Постепенно этот проклятый колодец внутри окажется засыпан. День за днем, в него будут падать новые и новые теплые переживания, заделывая щели в потрескавшихся от холода камнях. Рано или поздно он заполнится. Боль уйдет. Их перестанет удивлять то, что теперь происходит. Перестанет вызывать запредельный восторг. Они будут нормальными. Как все, другие люди, которые живут без дыры внутри.
Что произойдет после этого? Что же… Он этого не знает, но узнает непременно. Вряд ли им станет скучно. Как отсутствие боли вообще может быть скучным? Он не мог себе представить, чтобы они отказались от того, что имели теперь. Любой другой человек — это ведь непроверенный маршрут. Ковальски очень сомневался, что какой угодно новый путь может перекрыть для него этот, сегодняшний. Во имя всего святого, он работал с Рико плечом к плечу много лет, каким чудом кто-то иной может стать надежнее?

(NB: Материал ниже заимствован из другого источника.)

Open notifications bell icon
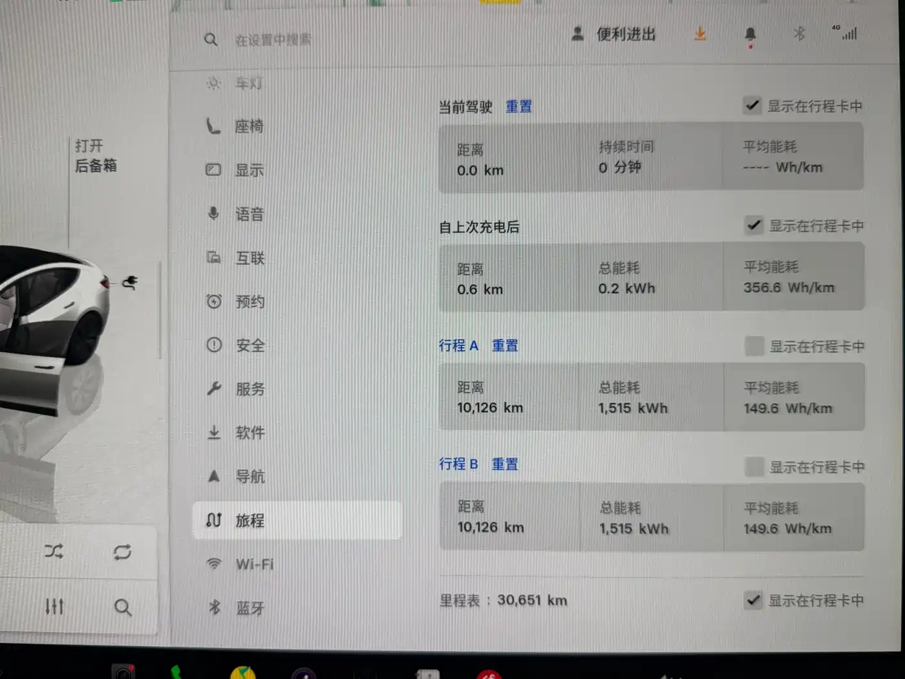This screenshot has width=905, height=679. [x=751, y=34]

Почему он раньше об этом не подумал?..
Это было все, что ему нужно. Не лицо, не тело, не то, что человек будет для него делать. Что он потенциально делать бы мог. Чудесная золотая середина между слепой любовью ни за что, которая недвусмысленно отдает неадекватностью, и расчетливым чувством за ряд причин, по которому вполне становится ясно, что, если один-два пункта отпадут, на том чувство и закончится.
Рико воспринимал его по-другому. Одним цельным образом, не отделяя его от его работы, от знаний, от привычек. Для него все это было частью Ковальски. Он никогда не будет претендовать на второе место за его лабораторным столом, не станет спорить, не станет конкурировать. Священная корова, его работа, в полной безопасности рядом с ним — и при том же, Рико относится к этой деятельности без пренебрежения, свойственного невовлеченным в науку людям.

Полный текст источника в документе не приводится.